++++ FRAGMENTO DE TEXTO ++++
Fue el mejor anfitrión que conocí. Bastaba dar un paso en su departamento para que él lanzara la pregunta inevitable: “¿Qué tomás?”. Amable por naturaleza, bondadoso por convicción, mi tío Armando convertía su hogar en el hogar de cada uno de sus amigos y familiares.
Caminaba tan feliz en el cemento porteño como en las calles mansas y arboladas de los pueblos del Uruguay. Y para cada uno de esos lugares tenía un plan: en Buenos Aires imaginaba comidas exquisitas, platos imposibles para cualquiera menos para él; en las vacaciones, cuando se escapaba de su rutina anual, transformaba los quinchos y las parrillas en un ámbito de ensueños. Será imposible disfrutar asados tan ricos como los que hacía.
++++ MATERIAL PROPORCIONADO ++++
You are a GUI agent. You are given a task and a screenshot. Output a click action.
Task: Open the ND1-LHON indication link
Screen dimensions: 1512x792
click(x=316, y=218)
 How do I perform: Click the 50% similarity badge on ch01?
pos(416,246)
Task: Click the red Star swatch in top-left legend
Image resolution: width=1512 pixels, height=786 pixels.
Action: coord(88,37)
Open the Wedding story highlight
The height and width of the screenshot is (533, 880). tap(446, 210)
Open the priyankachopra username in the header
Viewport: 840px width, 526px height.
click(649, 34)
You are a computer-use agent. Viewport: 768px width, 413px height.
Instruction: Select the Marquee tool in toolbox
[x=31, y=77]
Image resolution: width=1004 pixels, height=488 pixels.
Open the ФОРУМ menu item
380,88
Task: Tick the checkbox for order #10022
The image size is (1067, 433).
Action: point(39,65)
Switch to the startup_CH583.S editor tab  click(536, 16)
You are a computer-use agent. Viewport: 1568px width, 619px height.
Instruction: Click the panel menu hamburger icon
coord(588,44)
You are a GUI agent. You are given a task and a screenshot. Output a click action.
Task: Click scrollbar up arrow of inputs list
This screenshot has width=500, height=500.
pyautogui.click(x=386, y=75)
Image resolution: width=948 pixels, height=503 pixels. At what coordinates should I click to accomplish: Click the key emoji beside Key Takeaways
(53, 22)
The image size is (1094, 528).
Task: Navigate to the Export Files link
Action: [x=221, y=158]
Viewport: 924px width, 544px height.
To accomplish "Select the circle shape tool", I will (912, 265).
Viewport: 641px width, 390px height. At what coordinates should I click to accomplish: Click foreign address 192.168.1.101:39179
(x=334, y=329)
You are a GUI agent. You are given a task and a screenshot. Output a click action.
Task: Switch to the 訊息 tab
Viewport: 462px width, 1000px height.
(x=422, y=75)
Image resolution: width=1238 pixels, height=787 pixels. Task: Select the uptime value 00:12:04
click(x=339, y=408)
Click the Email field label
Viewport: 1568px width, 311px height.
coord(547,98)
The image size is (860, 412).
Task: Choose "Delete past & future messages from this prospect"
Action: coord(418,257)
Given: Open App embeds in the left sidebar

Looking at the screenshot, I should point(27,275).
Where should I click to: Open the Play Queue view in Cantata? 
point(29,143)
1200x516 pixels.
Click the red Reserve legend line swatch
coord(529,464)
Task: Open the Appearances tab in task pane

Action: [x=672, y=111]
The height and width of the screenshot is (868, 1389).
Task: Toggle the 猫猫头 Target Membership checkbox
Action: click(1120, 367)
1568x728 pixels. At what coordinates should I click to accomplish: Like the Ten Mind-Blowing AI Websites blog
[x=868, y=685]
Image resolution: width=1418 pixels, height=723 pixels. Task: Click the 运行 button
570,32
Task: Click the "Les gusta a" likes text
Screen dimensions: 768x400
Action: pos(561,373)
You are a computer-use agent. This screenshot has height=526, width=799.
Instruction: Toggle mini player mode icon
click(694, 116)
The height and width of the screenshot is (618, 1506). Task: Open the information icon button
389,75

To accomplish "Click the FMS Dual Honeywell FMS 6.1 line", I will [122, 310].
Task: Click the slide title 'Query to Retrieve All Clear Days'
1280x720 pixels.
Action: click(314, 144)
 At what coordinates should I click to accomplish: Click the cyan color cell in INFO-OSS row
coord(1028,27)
++++
:: EJERCICIO 1 ::
Por favor, enumera todos los verbos conjugados en pretérito imperfecto del indicativo que aparecen en el texto sobre el tío Armando.
:: EJERCICIO 2 ::
Prosigue el texto sobre el tío Armando a partir de su última oración.
El listado no tiene relación con el texto sobre el tío Armando.

:: RESPUESTA ESPERADA 1 ::
- Bastaba
- convertía
- Caminaba
- tenía
- imaginaba
- se escapaba
- transformaba
- hacía

:: RESPUESTA ESPERADA 2 ::
No fue periodista, ni le apasionaba demasiado el fútbol y el deporte, pero me ayudaba todo el tiempo a perfeccionar mi redacción. Sus consejos los recuerdo con precisión, porque eran consejos útiles y casi siempre irrefutables. Resultó, tal vez, el lector más riguroso que tuve. Le gustaba mucho este portal web y con frecuencia me mandaba mails o me llamaba para comentarme alguna nota.
Ya no será lo mismo escribir aquí ni en ningún lado. Apenas me queda un consuelo, que trataré de llevar a cabo de ahora en más: cada texto, cada idea, será un módico homenaje a él. Al organista querible. Al tío inolvidable.